Burger King Japan has a burger as black as your soul
Hey, how’s your cheeseburger? Probably feeling generally optimistic about things? Probably a very “go with the flow” kind of cheeseburger. Probably situated on vaguely brownish buns, topped with cheese that’s some shade of waxy yellow, because it’s one of America’s many happy-go-lucky idiots, blithely ignorant of the pain of its ancestors. At Burger King Japan, the cheeseburger is black—all black, from bun to cheese and back again, like the starless night we are doomed to wander in this illusory life. Yours is a sunlit, beige cheeseburger world. You are living a lie.
As Kotaku reports, Burger King’s new, even more despairing spin on the “Kuro Burger” begins rolling out in Japan later this month, and through the irritable bowels of hell thereafter.
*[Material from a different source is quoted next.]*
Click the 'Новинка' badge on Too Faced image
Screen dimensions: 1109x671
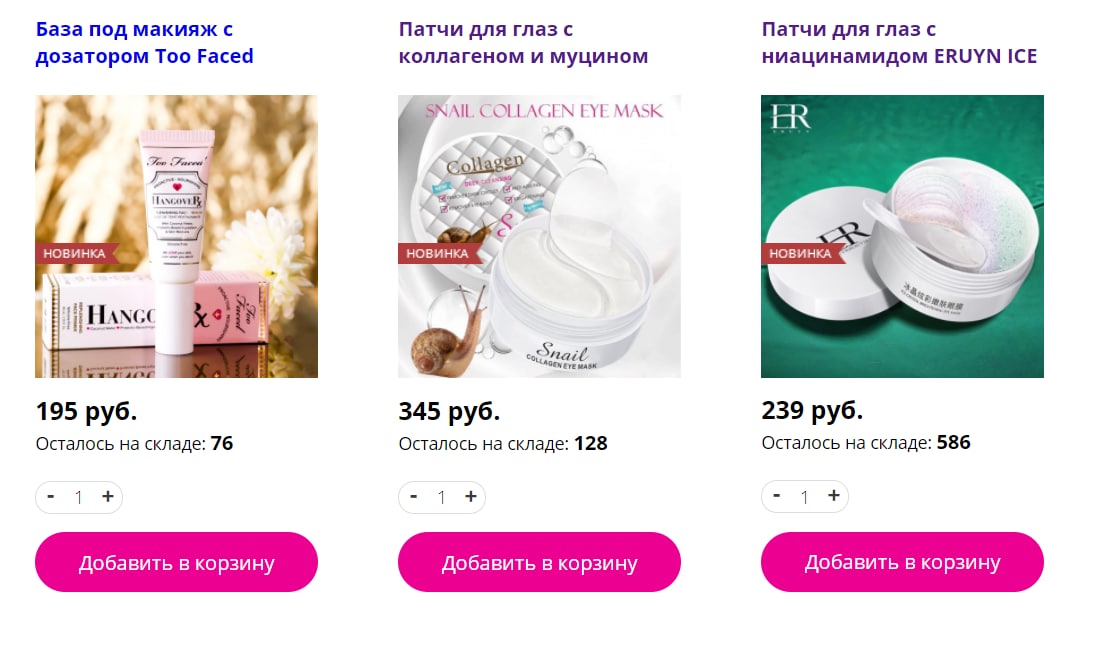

Its beef, coated in black pepper, sits on buns made of bamboo charcoal. It’s topped with an onion and garlic sauce made of squid ink—spewed from squids who cut their own tentacles sometimes, just to feel alive. Even the cheese is black, made from one of Japan’s mythical “dairy wraiths” that haunt the places where milk is coagulated while in the grips of a powerful rage (and also bamboo charcoal).
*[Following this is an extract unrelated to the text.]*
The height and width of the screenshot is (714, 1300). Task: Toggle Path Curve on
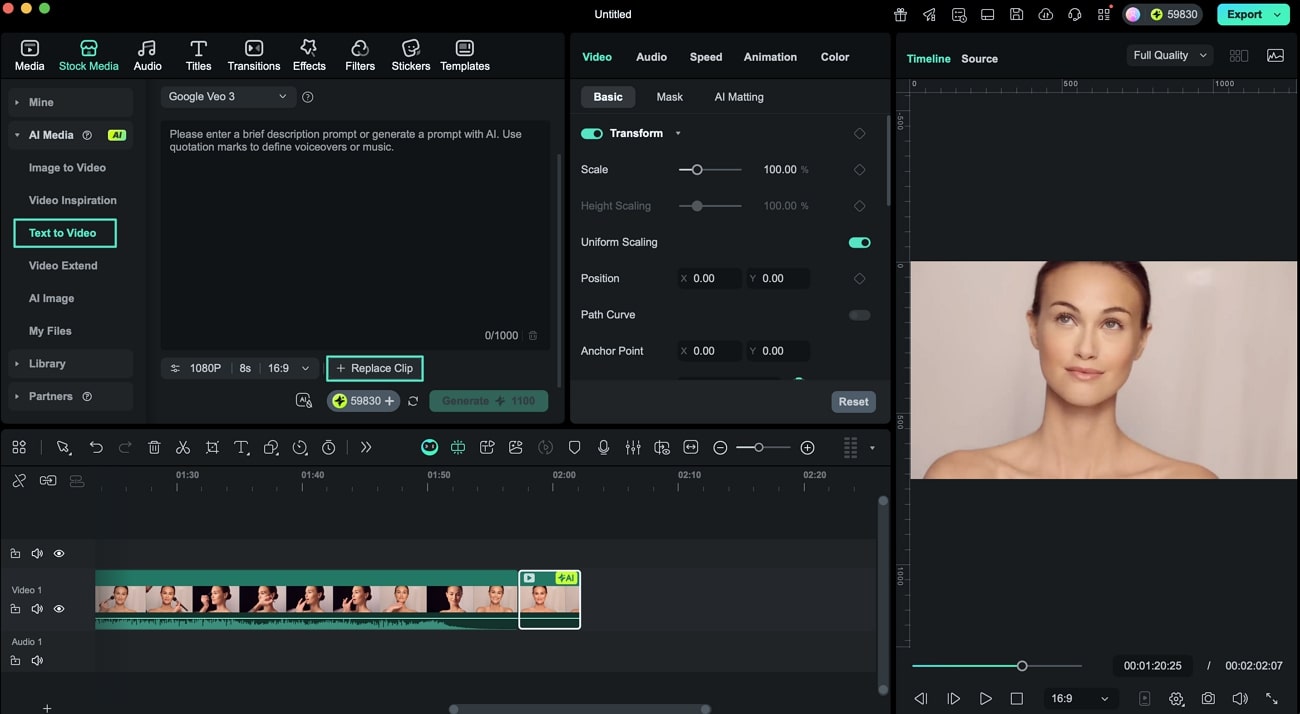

The Kuro Burger comes in either Pearl or Diamond versions. The latter comes topped with slices of lettuce, tomato, and onions whose children drowned as they watched, powerless to save them.
For those who hunger for a burger that reflects all the madness and cruelty of our pitiless existence, the Japanese can pick up a Kuro Burger beginning Sept. 19, while Americans still have the Rodeo Burger, at least.